■ Work required
Retype, word for word, every line from the one holding "You are a GUI" through the one holding "The width and height of the screenshot is (1568, 710)." in the entries below, both included, and only those lines.

■ Input material

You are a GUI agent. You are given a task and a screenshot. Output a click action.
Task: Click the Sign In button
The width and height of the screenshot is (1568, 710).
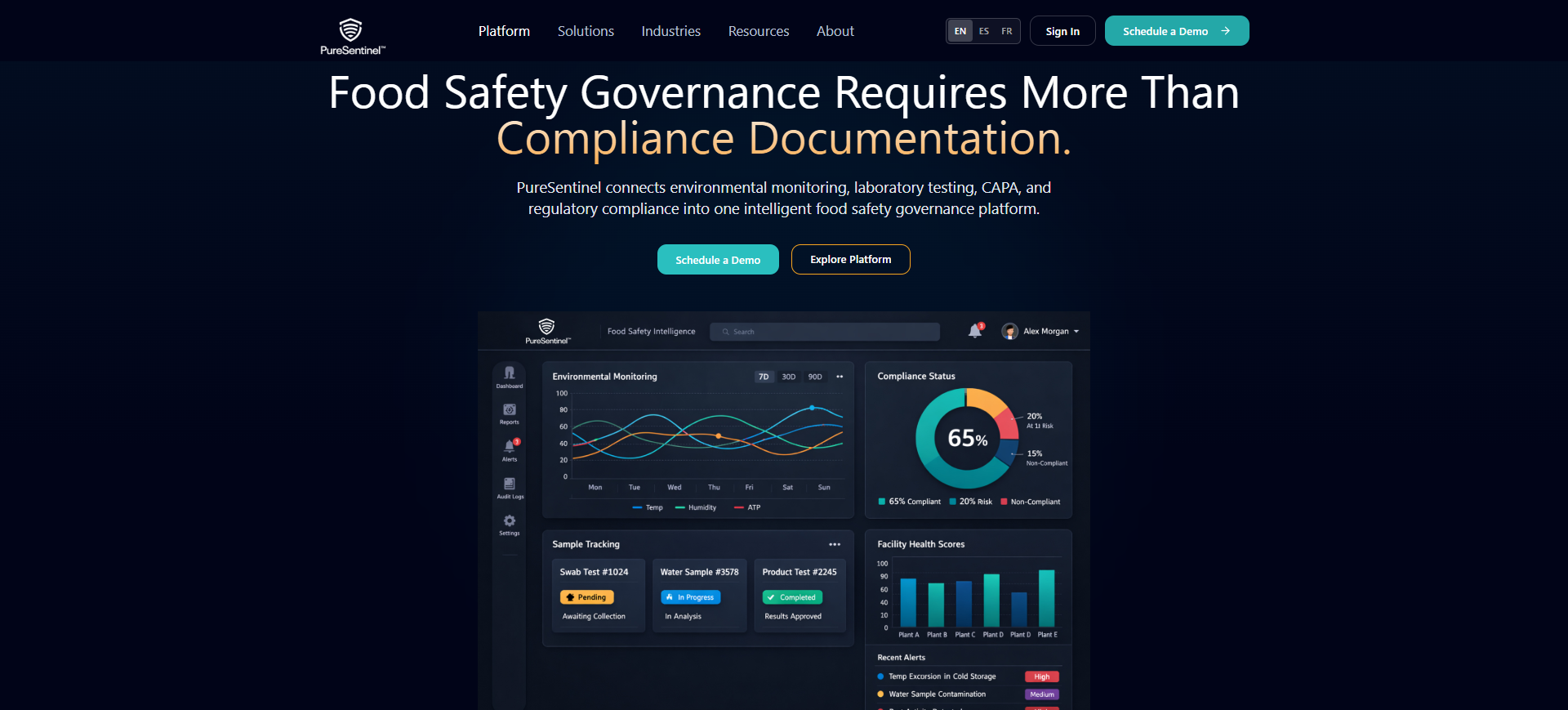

==

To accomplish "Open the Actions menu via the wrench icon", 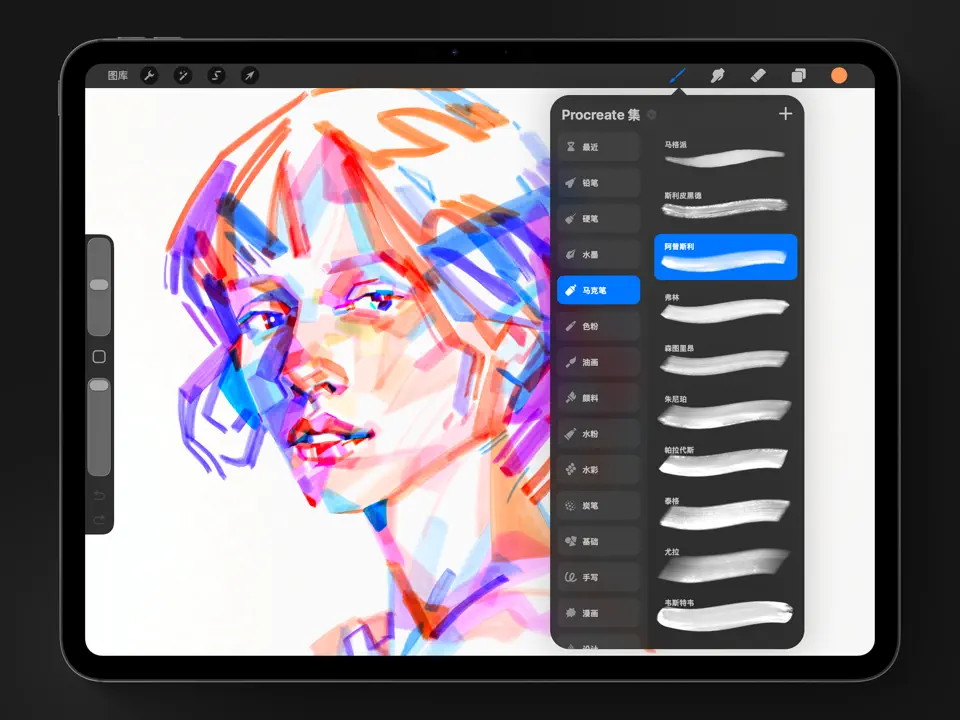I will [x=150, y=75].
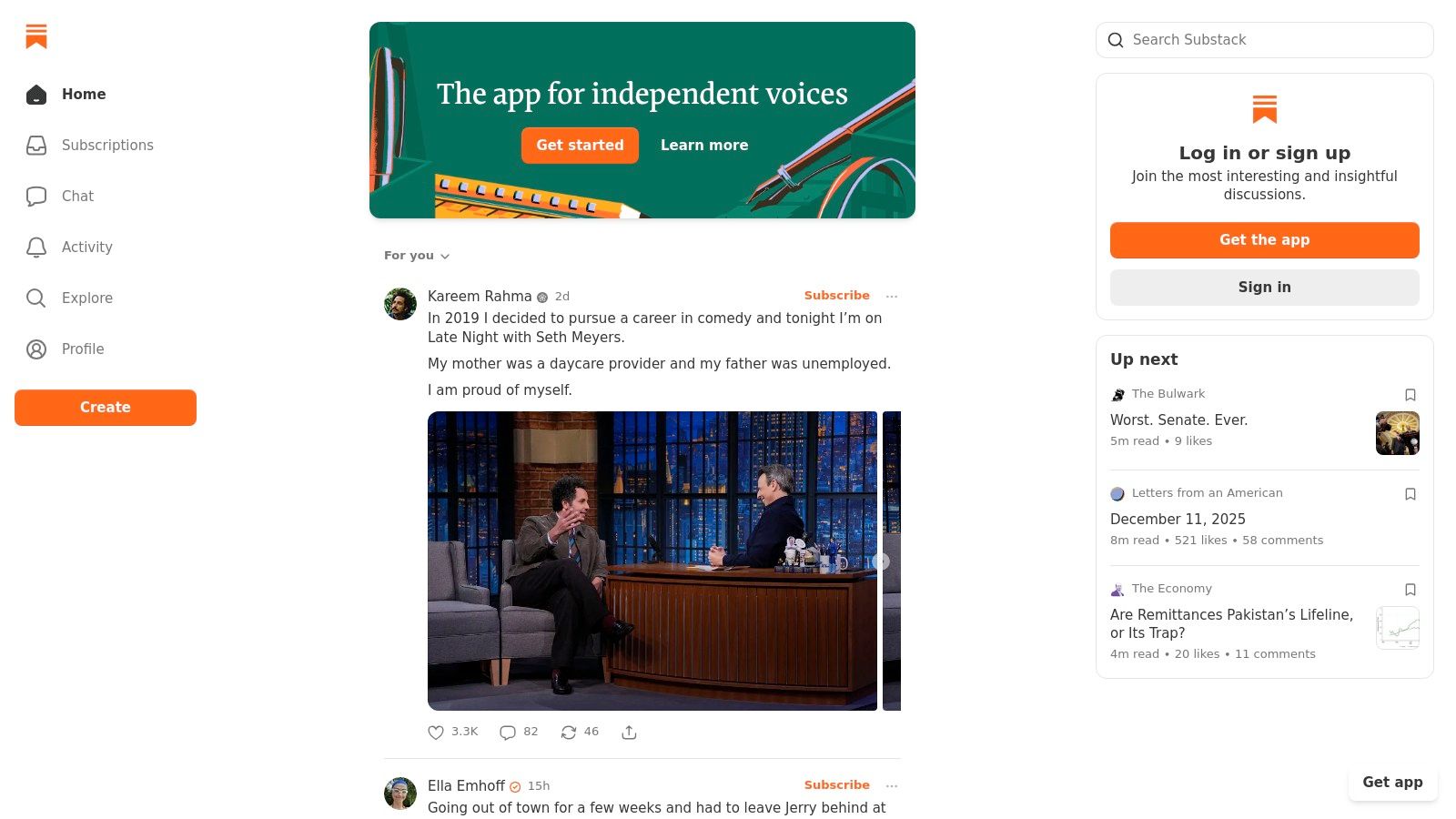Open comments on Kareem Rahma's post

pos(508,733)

==

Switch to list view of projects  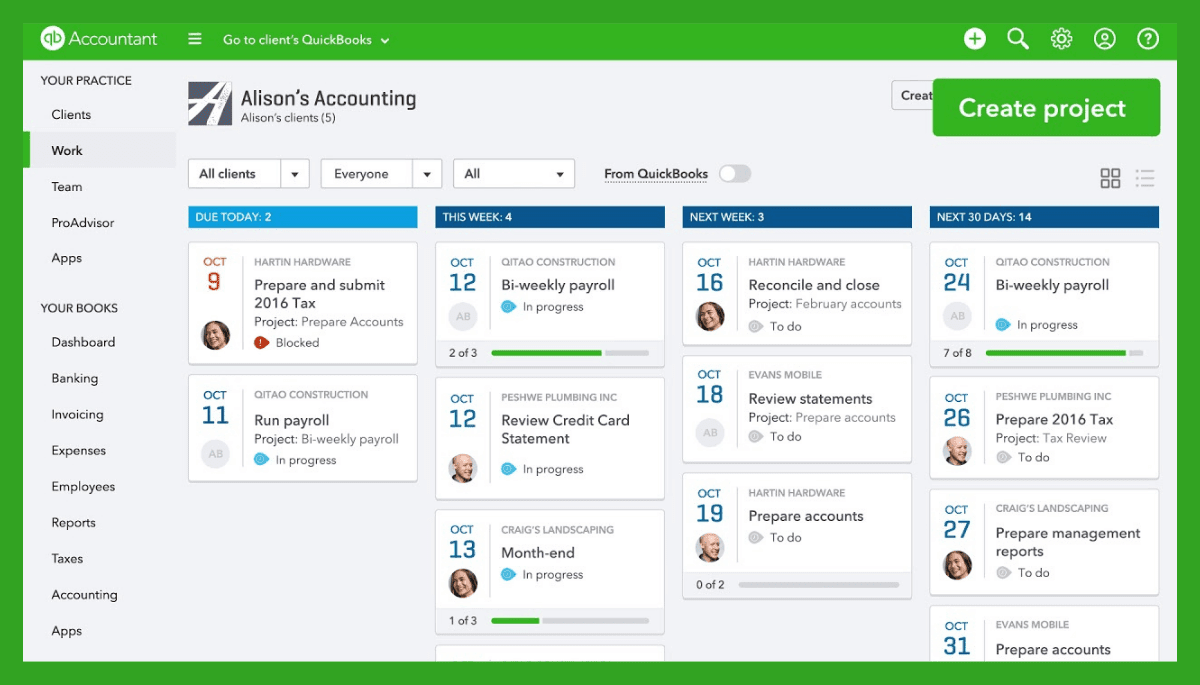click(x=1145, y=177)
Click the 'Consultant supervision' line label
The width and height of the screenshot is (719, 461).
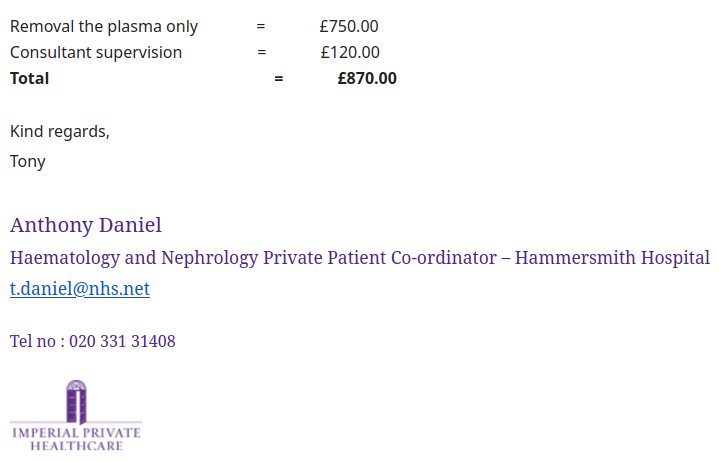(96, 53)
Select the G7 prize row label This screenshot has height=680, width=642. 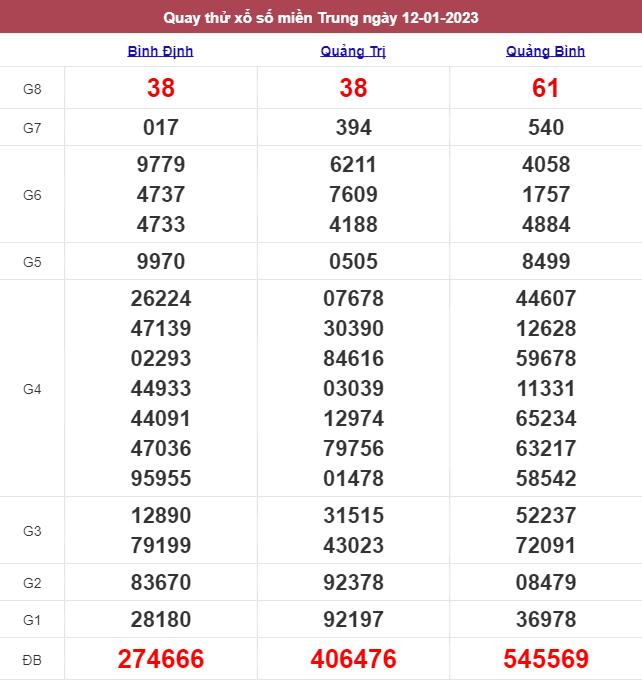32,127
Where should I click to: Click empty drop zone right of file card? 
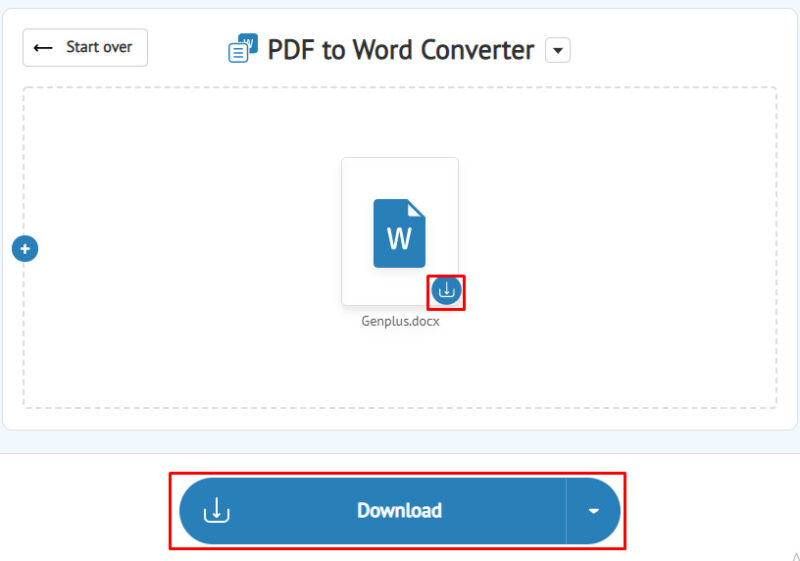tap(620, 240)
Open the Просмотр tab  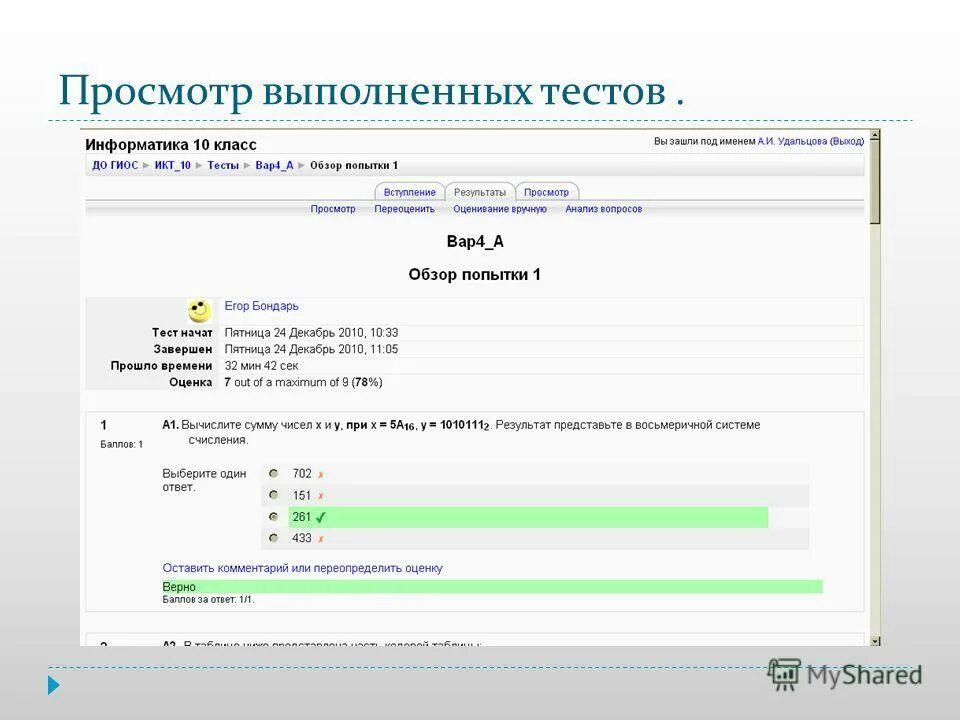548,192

■ Answer below
You are a GUI agent. You are given a task and a screenshot. Output a click action.
Task: Click the Sign In button
The width and height of the screenshot is (1568, 710).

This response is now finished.